Jak podaje francuski L'Equipe, trzecioligowy Dijon odrzucił propozycję Milanu za Cyriaque'a Irié. Rossoneri oferowali 3 miliony euro za 19-letniego napastnika rodem z Burkina Faso, choć urodzonego w Republice Wybrzeża Kości Słoniowej. Młody atakujący w sezonie 2023/24 zdobył 6 goli i zanotował 3 asysty w 25 występach w rozgrywkach Championnat National. Wszechstronny zawodnik (może też grać na prawym skrzydle) jest świadomy zainteresowania Milanu i naciska na transfer, ale na razie Dijon nie wyraża zgody.
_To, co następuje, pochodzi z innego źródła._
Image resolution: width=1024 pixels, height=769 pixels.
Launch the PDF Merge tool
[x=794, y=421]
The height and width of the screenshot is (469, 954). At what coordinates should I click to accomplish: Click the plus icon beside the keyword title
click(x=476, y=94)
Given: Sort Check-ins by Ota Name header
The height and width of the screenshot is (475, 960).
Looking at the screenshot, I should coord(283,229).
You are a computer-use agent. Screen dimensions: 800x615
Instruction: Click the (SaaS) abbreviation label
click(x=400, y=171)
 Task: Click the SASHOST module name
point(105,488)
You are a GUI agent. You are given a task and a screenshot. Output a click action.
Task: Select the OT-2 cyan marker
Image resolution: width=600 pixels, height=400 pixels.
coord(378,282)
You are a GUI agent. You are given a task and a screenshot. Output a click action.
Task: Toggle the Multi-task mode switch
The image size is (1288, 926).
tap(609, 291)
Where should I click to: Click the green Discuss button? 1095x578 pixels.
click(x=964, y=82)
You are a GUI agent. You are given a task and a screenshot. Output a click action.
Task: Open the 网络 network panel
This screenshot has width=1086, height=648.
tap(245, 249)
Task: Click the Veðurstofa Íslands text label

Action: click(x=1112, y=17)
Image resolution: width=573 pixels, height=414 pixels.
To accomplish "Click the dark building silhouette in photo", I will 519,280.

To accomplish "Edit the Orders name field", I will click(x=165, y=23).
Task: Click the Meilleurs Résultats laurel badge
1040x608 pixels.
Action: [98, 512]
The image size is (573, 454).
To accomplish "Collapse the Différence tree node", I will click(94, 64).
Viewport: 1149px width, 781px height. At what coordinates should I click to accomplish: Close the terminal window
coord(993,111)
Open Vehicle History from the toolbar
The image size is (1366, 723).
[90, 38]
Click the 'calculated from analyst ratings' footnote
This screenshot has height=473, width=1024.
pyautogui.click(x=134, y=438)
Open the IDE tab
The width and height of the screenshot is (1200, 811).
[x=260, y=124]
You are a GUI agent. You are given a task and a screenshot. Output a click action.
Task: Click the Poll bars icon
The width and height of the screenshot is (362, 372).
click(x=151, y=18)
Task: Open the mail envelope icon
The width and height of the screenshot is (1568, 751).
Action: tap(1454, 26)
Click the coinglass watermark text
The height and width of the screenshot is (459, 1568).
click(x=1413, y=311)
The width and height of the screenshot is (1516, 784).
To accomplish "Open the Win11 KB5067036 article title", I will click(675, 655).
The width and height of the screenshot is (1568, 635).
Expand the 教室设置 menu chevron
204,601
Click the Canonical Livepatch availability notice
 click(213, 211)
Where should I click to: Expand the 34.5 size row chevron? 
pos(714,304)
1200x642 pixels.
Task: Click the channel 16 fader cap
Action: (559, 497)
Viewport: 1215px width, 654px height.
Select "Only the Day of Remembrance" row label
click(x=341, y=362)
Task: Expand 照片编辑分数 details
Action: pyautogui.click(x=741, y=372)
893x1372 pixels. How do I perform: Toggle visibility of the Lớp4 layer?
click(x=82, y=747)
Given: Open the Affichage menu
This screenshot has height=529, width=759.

Jego kontrakt z obecnym klubem obowiązuje jeszcze przez rok.
Wszystko ładnie pięknie, możemy szukać, tylko jak człowiek czyta, że tu 2, tu 5 mln euro brakuje, a na nołnejmów, którzy nijak się nie sprawdzili i nikt ich nie che, w 3 lata bodaj poszło ok. 25+ mln euro (do tego trochę siana na kontrakty) , to okazuje się że mamy Guirassy z opłatami, czy niejakiego Davida (pewnie coś koło tego zapłacić).
Dalej jestem ciekawy jak skończy się saga napadzior w Milanie?
prawda czy nie?
niektórzy to tylko na takie newsy czekaja by walić szyderami
te kilka mln to odrzucone rzekomo 3 mln euro^ Co mi się tu nie zgadza :)
Będzie kosmiczny atak!
Młodzi piłkarze z Afryki mogą mieć kręcony licznik, jak Naby Keita albo Kessie.
Właśnie Kessie, chłop od 19 roku życia wyglądał jak 3 drzwiowa szafa w Atalancie i coś szybko ten prime z niego uleciał. W Barcelonie już słabizna.
Bo może teraz nie ma 27 lat tylko 34 np.